If you want the safety shower to be required for a chemical spill resulting from an experiment generally recognized as safe, then any of the mild corrosives will do but you will need to have the student be drenched with the material -- a small spill of most "safe" high school chemicals would not result in a full shower, and of course if ANY splash involves the face then the eyewash station would be the first thought. I've seen people fully drenched from the eyewash station, though, so perhaps that would fit your needs?
If you want to create real fear of injury from a minor chemical spill or splash, this can still be accomplished within a realistic high school setting. I'll pick just one example: it's not unknown for chemistry classes to have students etch mirrors using hydrofluoric acid, which in liquid form is one of the most noxious substances you can come into contact with anywhere below graduate-level chemistry. Even with immediate irrigation the stuff has a tendency to percolate into the body, and you will probably die despite treatment if a small glassful spills in your lap. For this reason it's not used at all as a reagent in high school. However, HF acid is one of the few things that will etch glass, and it is used in various forms for glass etching. The demonstration of an acid that can dissolve glass appears in chemistry courses even at the high school level. This stuff is so nasty that the slightest splash will cause immediate alarm. The correct response is immediate and prolonged irrigation and the immediate application of calcium gluconate gel as a neutralizing agent.
Here's a link to a college-level class guide in which liquid bath glass etching is performed, and if this were an AP class perhaps something like this might appear. Somebody is bound to comment that hydrofluoric acid would not be provided to regular high school students, and thankfully in a strict sense that's true. However, the stuff does still show up in high school classes in various forms. It's routinely found in high school electronics classes in the "liquid tin" solutions used for tin-plating the copper traces on printed-circuit boards, and that same reaction could easily be part of chemistry segment on metals. And here's a link to a fund-raising prospectus in which a high school chemistry teacher recently raised money so that inner-city high school students could "etch glass mirrors with hydrofluoric acid". The link includes photos of the students displaying their etched mirrors, one of which I will embed here.
Of course the material given to these students used was not a liquid form of HF even though it's billed that way -- it's actually a cream that contains fluoride salts. If washed off quickly enough it will cause only superficial injury (and ruin your clothes) -- but if there were any sort of splash you can bet the teacher would be rushing a student under the shower ASAP.

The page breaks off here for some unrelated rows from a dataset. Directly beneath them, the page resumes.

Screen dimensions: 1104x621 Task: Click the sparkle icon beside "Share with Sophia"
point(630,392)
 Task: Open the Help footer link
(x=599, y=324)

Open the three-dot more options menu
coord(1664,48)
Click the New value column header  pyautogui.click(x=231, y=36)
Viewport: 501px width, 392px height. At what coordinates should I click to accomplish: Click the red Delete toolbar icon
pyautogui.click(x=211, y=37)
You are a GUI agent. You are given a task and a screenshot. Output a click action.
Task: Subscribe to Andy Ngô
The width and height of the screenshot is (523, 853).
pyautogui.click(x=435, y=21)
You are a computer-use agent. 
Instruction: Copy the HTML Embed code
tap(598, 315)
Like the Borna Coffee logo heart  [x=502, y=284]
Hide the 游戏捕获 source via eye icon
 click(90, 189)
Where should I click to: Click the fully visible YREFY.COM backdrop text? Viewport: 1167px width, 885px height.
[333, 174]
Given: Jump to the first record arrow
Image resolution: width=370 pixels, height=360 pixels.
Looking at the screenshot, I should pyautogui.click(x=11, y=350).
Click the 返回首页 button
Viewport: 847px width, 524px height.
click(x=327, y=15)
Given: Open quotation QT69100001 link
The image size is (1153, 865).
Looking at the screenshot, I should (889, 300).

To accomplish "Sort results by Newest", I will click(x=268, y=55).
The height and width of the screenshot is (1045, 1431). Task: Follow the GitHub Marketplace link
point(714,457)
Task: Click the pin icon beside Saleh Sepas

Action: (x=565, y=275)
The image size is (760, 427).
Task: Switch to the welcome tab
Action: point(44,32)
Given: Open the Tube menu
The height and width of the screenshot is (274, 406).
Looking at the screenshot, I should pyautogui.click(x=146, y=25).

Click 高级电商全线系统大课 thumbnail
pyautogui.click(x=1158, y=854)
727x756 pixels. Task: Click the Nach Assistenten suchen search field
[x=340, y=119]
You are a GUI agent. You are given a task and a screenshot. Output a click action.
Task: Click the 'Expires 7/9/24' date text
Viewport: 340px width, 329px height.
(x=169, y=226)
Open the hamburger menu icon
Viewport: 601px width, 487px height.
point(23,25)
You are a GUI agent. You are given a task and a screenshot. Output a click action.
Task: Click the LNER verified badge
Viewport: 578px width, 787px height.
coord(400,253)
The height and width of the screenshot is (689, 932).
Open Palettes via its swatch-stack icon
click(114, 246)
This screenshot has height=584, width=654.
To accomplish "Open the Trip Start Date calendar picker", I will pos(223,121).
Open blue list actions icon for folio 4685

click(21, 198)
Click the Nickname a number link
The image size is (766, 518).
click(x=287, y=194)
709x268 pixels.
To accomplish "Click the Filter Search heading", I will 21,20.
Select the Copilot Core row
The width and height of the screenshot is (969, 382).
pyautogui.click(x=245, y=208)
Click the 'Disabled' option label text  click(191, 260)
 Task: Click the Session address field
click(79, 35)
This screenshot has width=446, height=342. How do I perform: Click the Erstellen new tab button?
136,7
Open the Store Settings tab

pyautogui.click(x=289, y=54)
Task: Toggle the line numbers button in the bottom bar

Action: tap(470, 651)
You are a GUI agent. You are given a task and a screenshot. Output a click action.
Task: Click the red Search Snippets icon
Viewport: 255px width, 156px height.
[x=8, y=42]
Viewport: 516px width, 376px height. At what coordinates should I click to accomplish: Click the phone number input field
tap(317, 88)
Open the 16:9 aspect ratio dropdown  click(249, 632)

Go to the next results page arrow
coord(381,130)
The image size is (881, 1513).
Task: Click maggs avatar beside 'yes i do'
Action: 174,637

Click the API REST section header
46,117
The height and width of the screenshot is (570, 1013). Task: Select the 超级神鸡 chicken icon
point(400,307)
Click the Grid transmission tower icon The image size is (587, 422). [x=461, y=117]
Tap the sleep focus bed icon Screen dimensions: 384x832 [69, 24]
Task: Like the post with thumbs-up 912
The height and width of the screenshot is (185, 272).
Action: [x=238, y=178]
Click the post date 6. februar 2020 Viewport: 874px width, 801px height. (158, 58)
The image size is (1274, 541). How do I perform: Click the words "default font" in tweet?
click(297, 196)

So if you want to create a real fear, the mere mention of hydrofluoric acid would do it. As a physician (board-certified in Emergency Medicine) I have treated several patients for exposure to hydrofluoric acid, including one unfortunate janitor who died a week later (despite rapid and aggressive treatment) after what initially appeared to be a minor splash from an unknown roof-cleaning chemical. It wasn't until we called the poison center to find out what was in that branded stripper/cleaner that we knew it was going to be bad, and even then it was hard to believe how bad. Believe it or not, all the area hospitals actually ran out of calcium gluconate supplies before he died, so yes, scary.
Lots of options for you, but in the end I think you'd be best served by the colorful flame test: put a Bunsen burner together with a spilled petri dish of alcohol and you get a lot of excitement, a quick trip to the shower, and the kind of damaged clothing and minor burns that people can easily understand. And no need for your student to disrobe.